Buchdruckerbefall: Am Röthenbach werden 150 Jahre alte Fichten gefällt

Ein kleiner Käfer tötet riesige Bäume

Die gewaltige Fichte ist vom Borkenkäfer befallen und muss umgelegt werden. Mathias Bohrer vom Forstbetrieb Nürnberg legt die Fallrichtung fest. | Foto: Blinten2015/10/Säge-Rodungen.jpg

BRUNN/UNGELSTETTEN/ALTDORF – Borkenkäferalarm im Reichswald: Der zurückliegende heiße Sommer hat dazu geführt, dass sich die Schadinsekten in den Fichtenbeständen im Reichswald explosionsartig vermehrt haben. Mitarbeiter des Forstbetriebs Nürnberg sind seit Wochen unterwegs und fällen Bäume. Besonders schlimm hat es ein Waldstück am Röthenbach erwischt.

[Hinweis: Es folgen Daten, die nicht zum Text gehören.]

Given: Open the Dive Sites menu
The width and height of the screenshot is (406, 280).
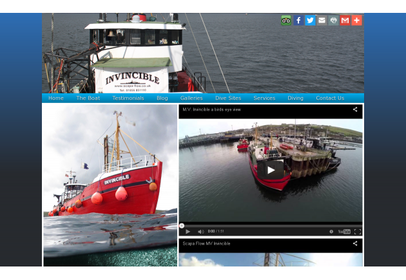Looking at the screenshot, I should [x=228, y=98].
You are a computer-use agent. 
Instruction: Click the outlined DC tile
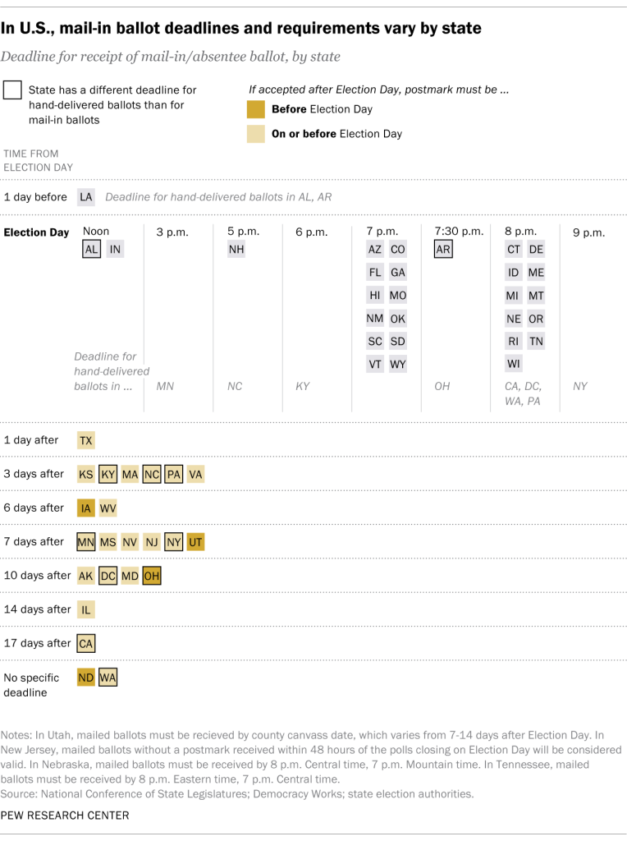tap(108, 576)
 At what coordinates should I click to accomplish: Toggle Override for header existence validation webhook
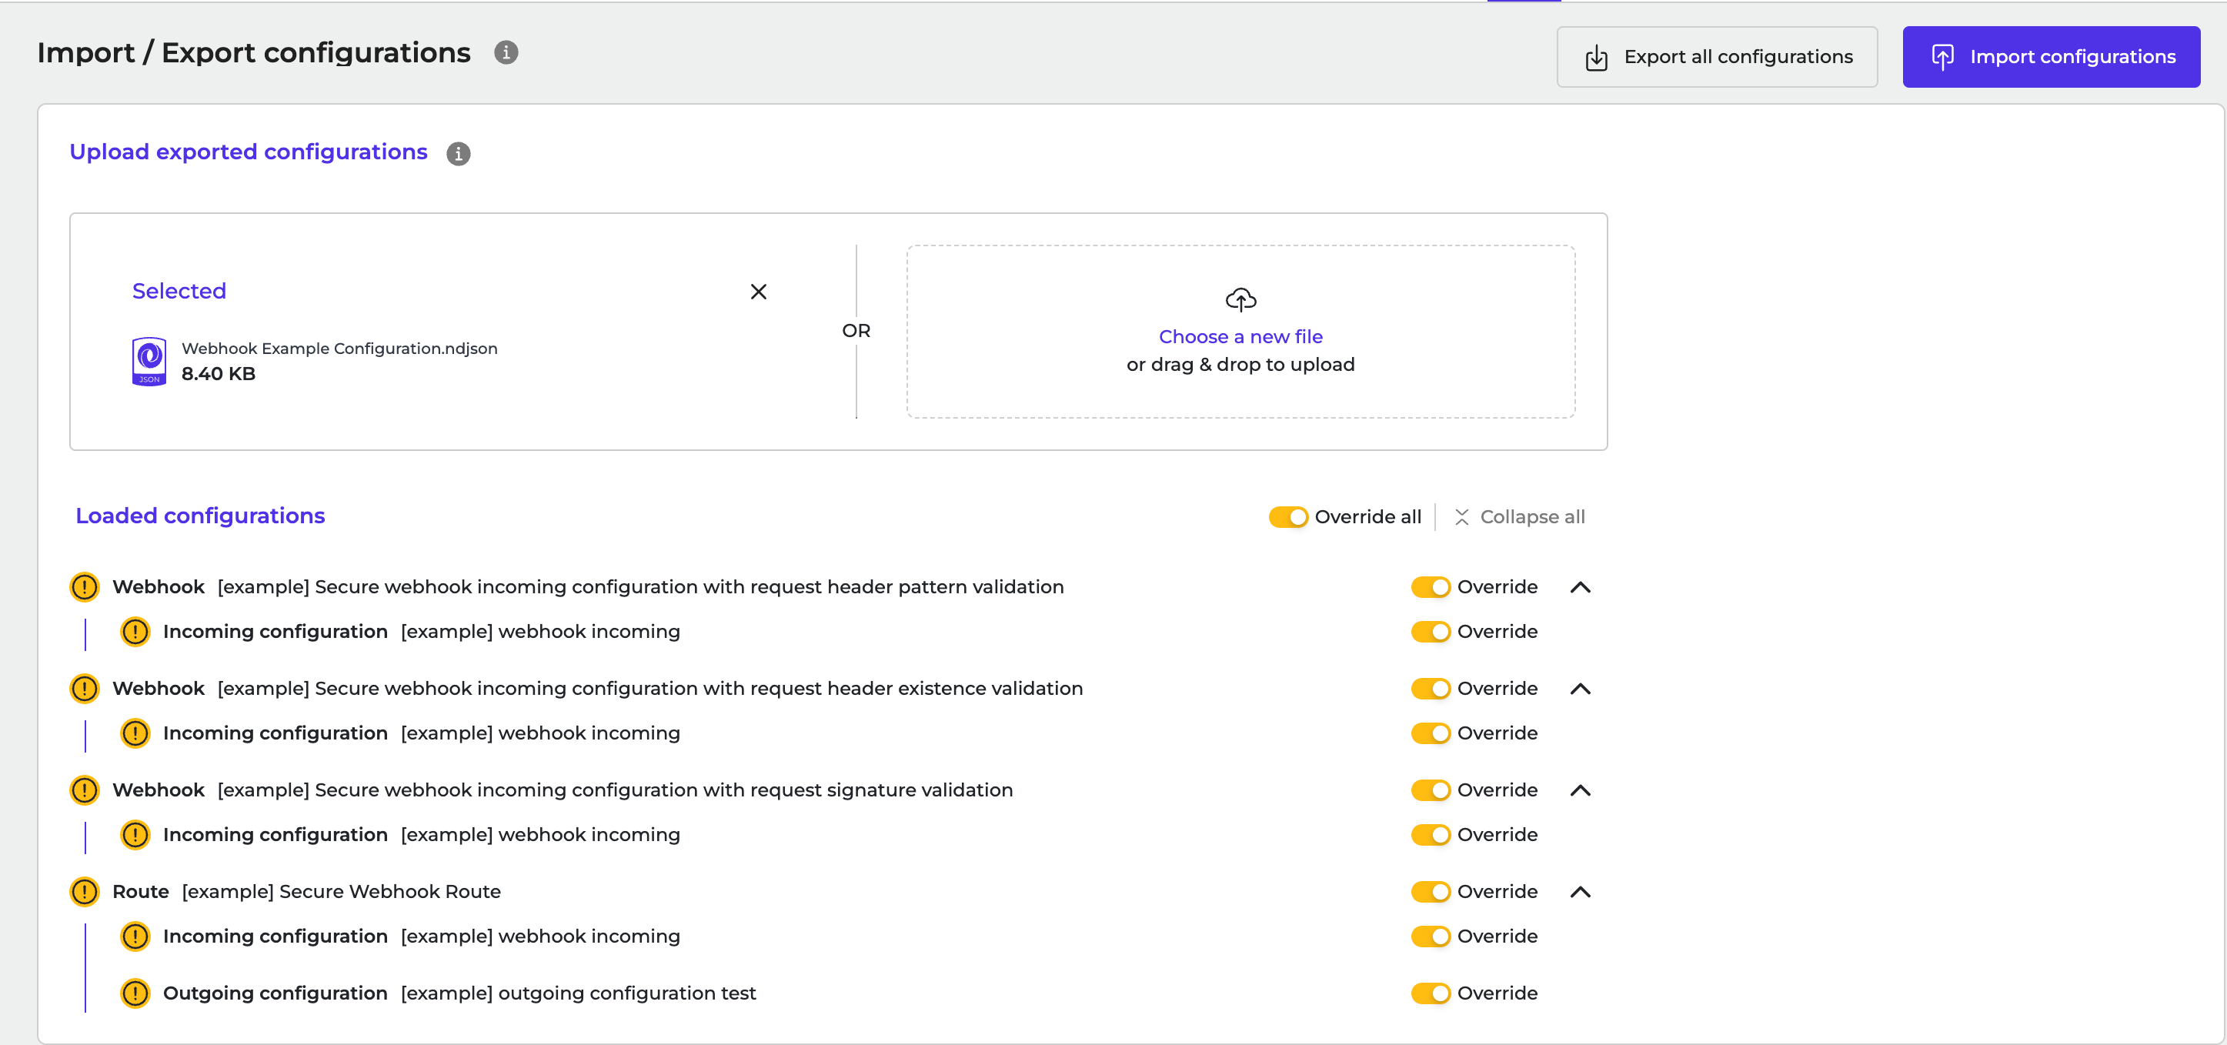tap(1431, 690)
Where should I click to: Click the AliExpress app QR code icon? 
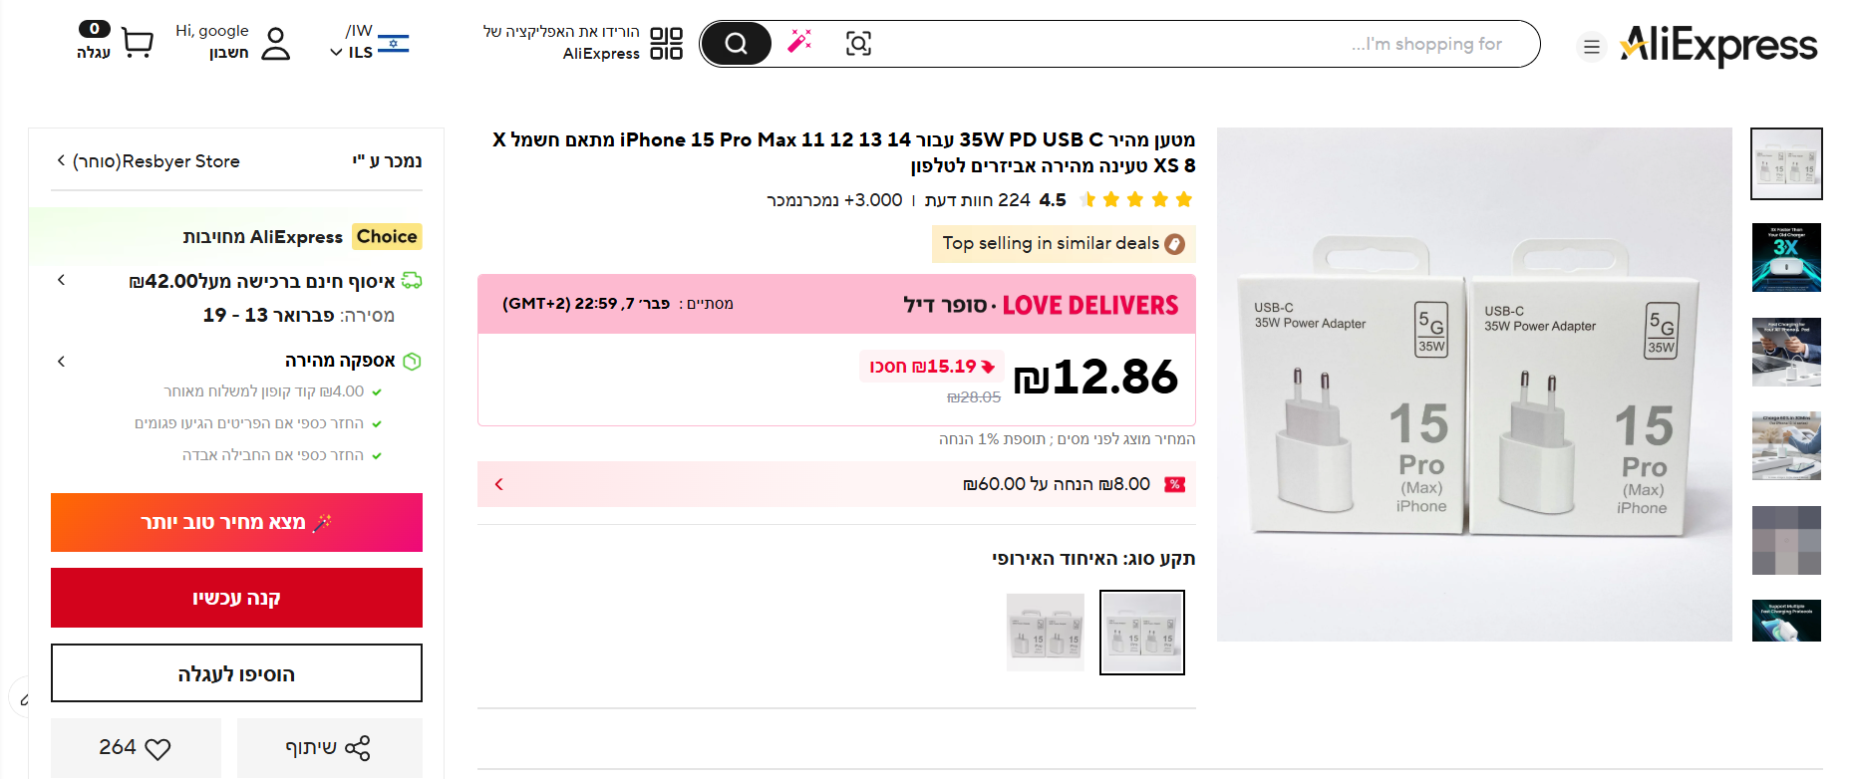tap(666, 44)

Bereits Anfang September entdeckte Försterin Bettina Knappe in einem etwa 500 Meter langen Streifen entlang des Röthenbachs Veränderungen in den Kronen der Fichten. Mitten durch das befallene Waldstück verläuft der beliebte Wanderweg zum Gasthaus „Am Wiesengrund“ in Ungelstetten. Die Baumwipfel wurden lichter, ein deutliches Anzeichen, dass sich hier der Buchdrucker in Massen eingenistet hatte. Befallen sind in dem Wandergebiet viele 100 bis 150 Jahre alte Bäume mit gewaltigem Stammumfang, die in dem Waldgebiet landschaftsprägend sind. Sie müssen jetzt so schnell wie möglich gefällt werden, ihr Holz muss raus aus dem Forst, nicht nur das Stammholz, auch und vor allem die Kronen. Während die Stämme von den Waldarbeitern auf Vier-Meter-Stücke zum Abtransport zurechtgeschnitten werden, kommen die Wipfel in den Häcksler.

Fichte ohne Wasser

Wie schafft es ein kleiner Käfer, eine riesige Fichte innerhalb kürzester Zeit so stark zu schädigen, dass sie abstirbt? Das Insekt bohrt sich durch die Rinde und legt darunter seine Eier ab. Die entwickelten Larven unterbrechen dann die lebenswichtige Wasserzufuhr des Baumes, erläutert Horst-Dieter Fuhrmann, stellvertretender Leiter des Forstbetriebs Nürnberg. Um einer Käfer-Katastrophe im kommenden Frühjahr zuvorzukommen, müssen die befallenen Bäume nun beseitigt werden.

Ursache für die derzeitige Situation ist das heiße, trockene Wetter im zurückliegenden Sommer. Letztmals hatten die Förster im Herbst 2003 mit einer vergleichbaren Käfer-Plage zu kämpfen, als es ebenfalls im Juli und August außerordentlich heiß und trocken war.

Sollte der Klimawandel fortschreiten, mit häufigeren Hitze-und Trockenperioden, wird der Borkenkäfer immer häufiger in den Fichtenbeständen auftauchen – mit der Folge, dass der Wald umgebaut werden muss. Fuhrmann ist heilfroh, dass in dem betroffenen Gebiet am Röthenbach bereits viel junges Laubholz nachwächst, so dass nach dem Einschlag der Fichten kein Kahlschlaggebiet zurückbleibt. Wenn die vom Käfer befallenen Nadelbäume weg sind, haben die jungen Eichen und Buchen Licht und Platz. Wanderer freilich werden in den kommenden Jahren am Röthenbach eine ganz andere Landschaft sehen, einen Wald überwiegend ohne Fichten, nur ganz wenige nicht befallene Bäume sollen stehenbleiben.

Die Waldarbeiter haben bereits in Fichtenbeständen im Wald am Altdorfer Fürstenschlag Bäume gefällt, im Reichswald bei Wendelstein und Feucht und im Forst zwischen Birnthon und Altdorf. Das am Röthenbach eingeschlagene Holz kommt ins Sägewerk Reitenspieß in der Fuchsmühle bei Leinburg.

Insgesamt rechnen Knappe und Fuhrmann mit 200 Festmetern Holz von rund 100 Fichten.